More than seven months after its owners unveiled the model, Cambodia’s first personal-use electric car is still not on the road, due to a funding shortage. The project needs another $100 million to finish assembly, which is currently taking place in piecemeal fashion.

The new and improved Angkor EV 2013 was welcomed with great fanfare, but Seang Chan Heng, general director of Heng Development, the company producing the Angkor EV model, said on Tuesday that backing to get the first electric car out is not what it could be, and that she is on the hunt for business partners, according to the Phnom Penh Post, a Cambodian newspaper.

“We really have the intention to make this happen, and we are considering to take a loan from the bank to operate this project,” Heng said. “It is good to have better support from a governmental body or rich people.”

Heng signed a memorandum of understanding with the Chou Leang Alliance Group and car designer Nhean Phalloek in a $20 million deal that included a manufacturing factory in Kandal province, and foresaw a workforce of 300. Heng did not comment on the state of the factory, but said that assembly lines have suffered from the lack of ongoing funding.

Only a few units have come off the line, said Heng, adding that she was preparing a video detailing production challenges facing the factory.

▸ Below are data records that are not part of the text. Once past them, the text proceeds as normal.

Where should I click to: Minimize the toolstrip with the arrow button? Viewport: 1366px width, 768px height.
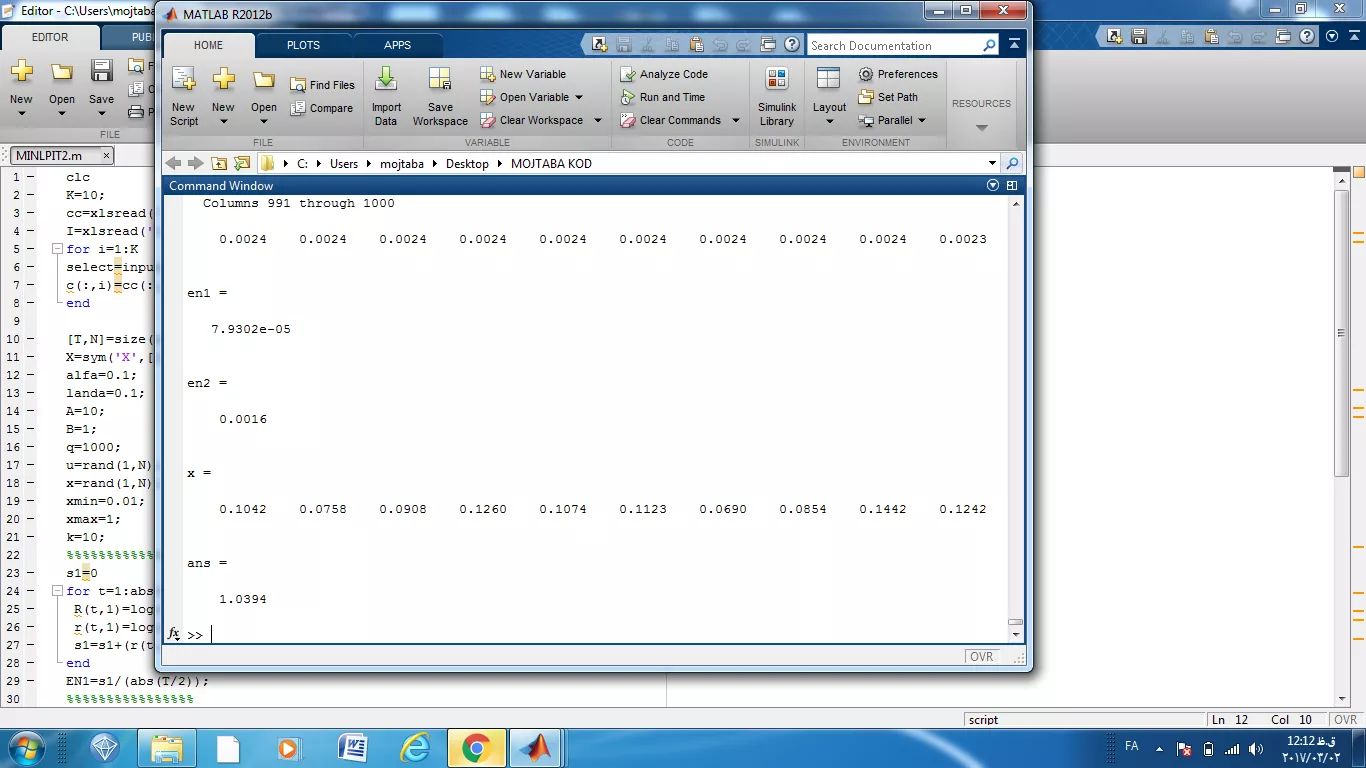click(x=1014, y=45)
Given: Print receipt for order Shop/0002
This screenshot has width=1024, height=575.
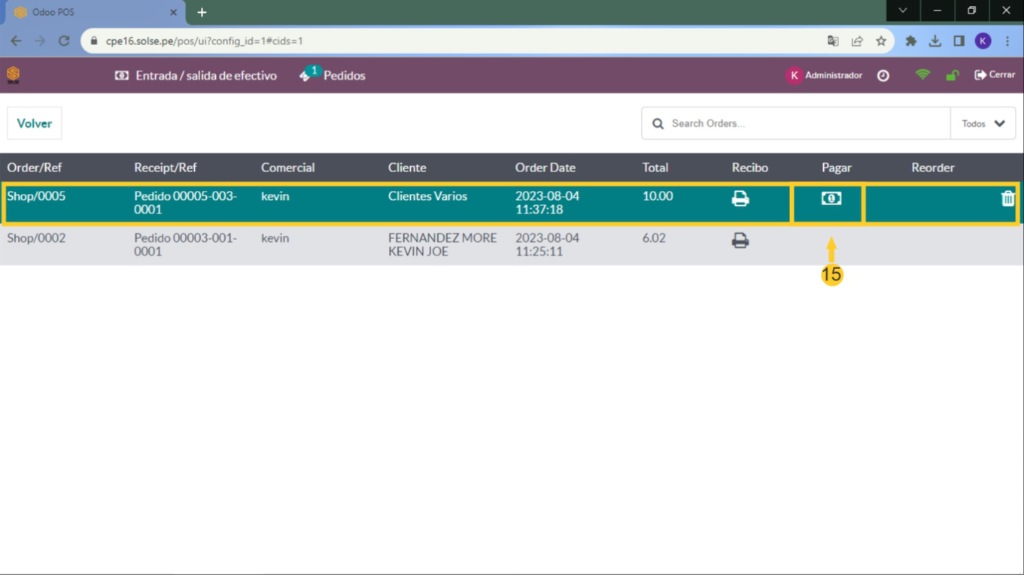Looking at the screenshot, I should [740, 240].
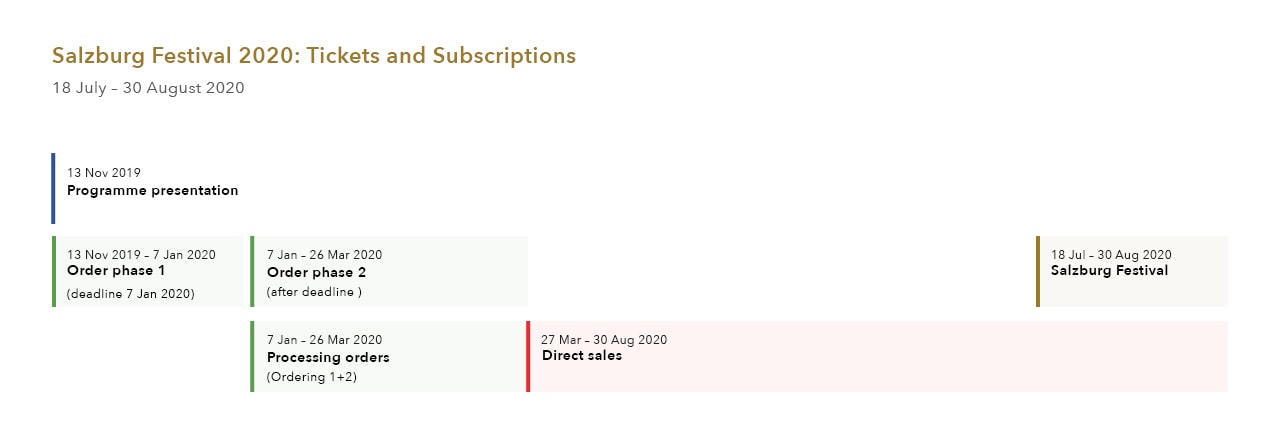Click the 13 Nov 2019 date
Screen dimensions: 1280x445
pos(104,173)
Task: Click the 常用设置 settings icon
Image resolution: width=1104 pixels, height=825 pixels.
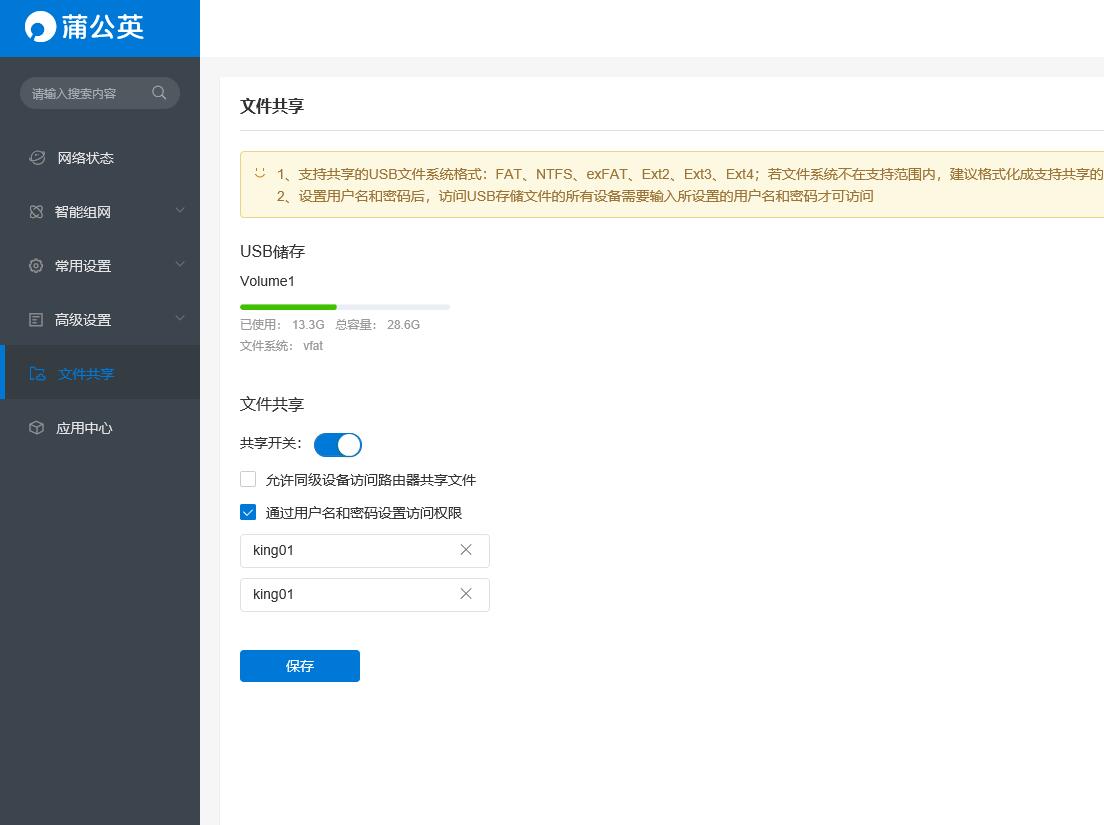Action: click(37, 265)
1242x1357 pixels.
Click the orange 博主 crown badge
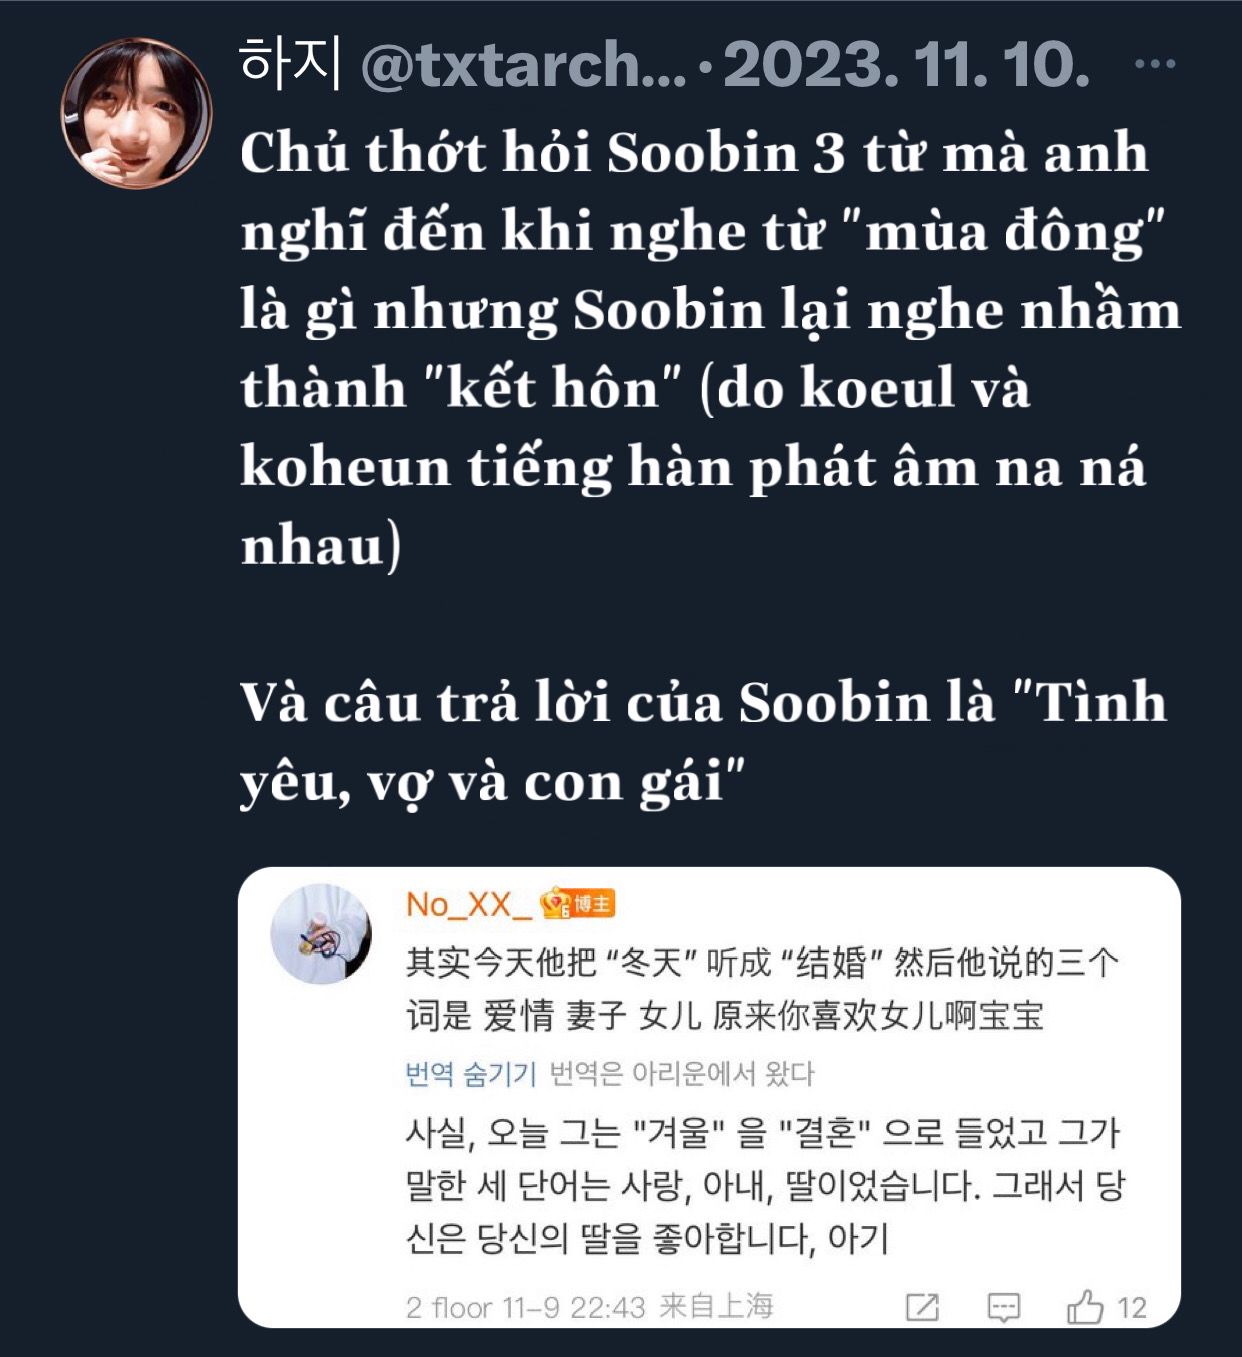(577, 905)
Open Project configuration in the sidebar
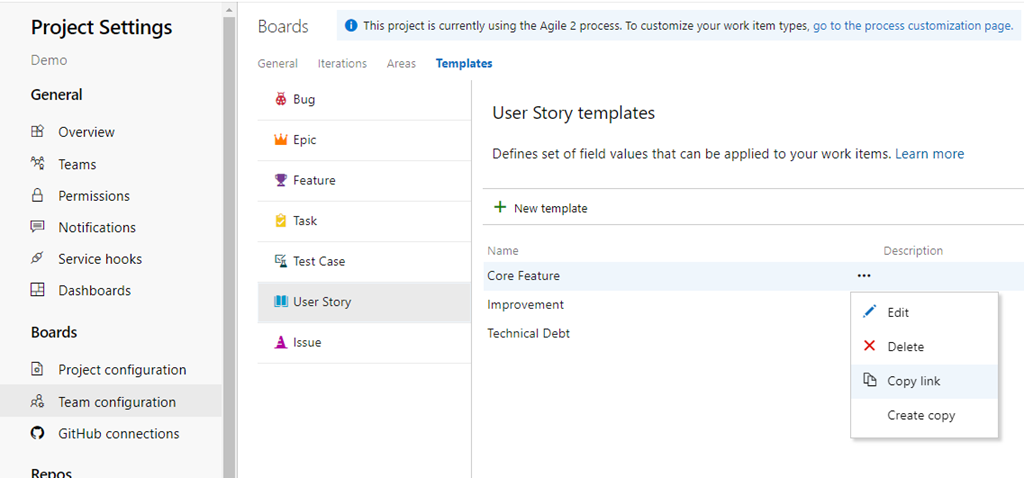 point(122,370)
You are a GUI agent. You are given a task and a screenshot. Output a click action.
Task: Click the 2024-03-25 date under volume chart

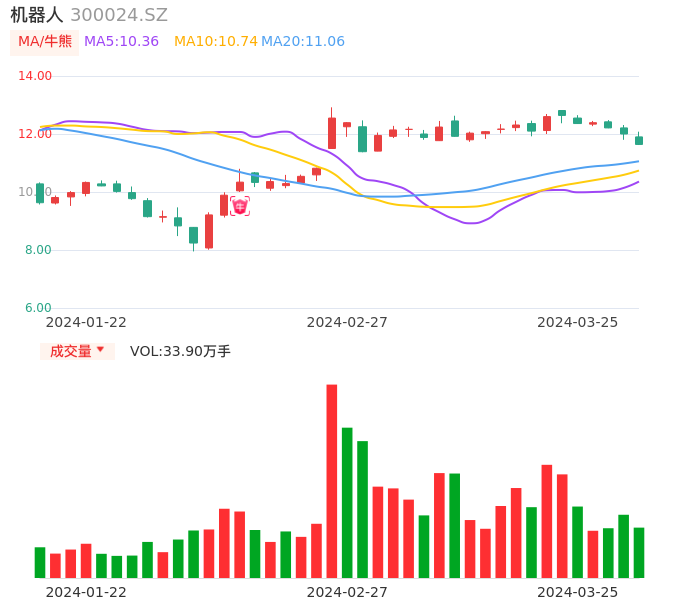(x=577, y=592)
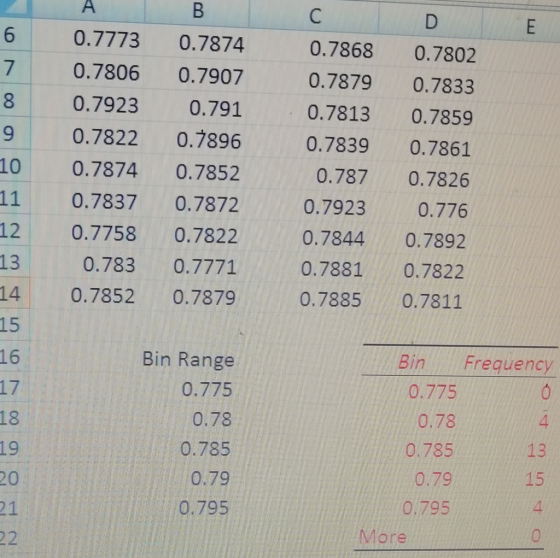Image resolution: width=560 pixels, height=558 pixels.
Task: Select the red Frequency header cell
Action: pyautogui.click(x=509, y=364)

Phalloek, the car designer, declined to comment on the car. In 2010, he said that the vehicles would cost about $10,000 each, the Phnom Penh Post reported.

At the unveiling in January, Heng blamed production delays on a break with a business partner who dropped out of the deal. The prototype unveiled then is still on display at the company’s showroom on Monivong Boulevard in Phnom Penh.

If the car gets produced eventually, it will enter Cambodia’s growing auto market, but it remains to be seen whether an electric vehicle can gain market share, as Cambodian consumers can spend the same amount of money for second-hand cars, which account for the majority of purchases.

Sales of new cars in the country have been on the rise, but it is still just about 2,000 units annually, a tenth of the used car demand of 20,000 units per year. Toyota sold just over 600 units in the first half of this year, a 50 percent increase from the same period in 2012.

Sales are on track to beat the 800 units that rolled out of dealerships in the entire year of 2012, according to the Phnom Penh Post.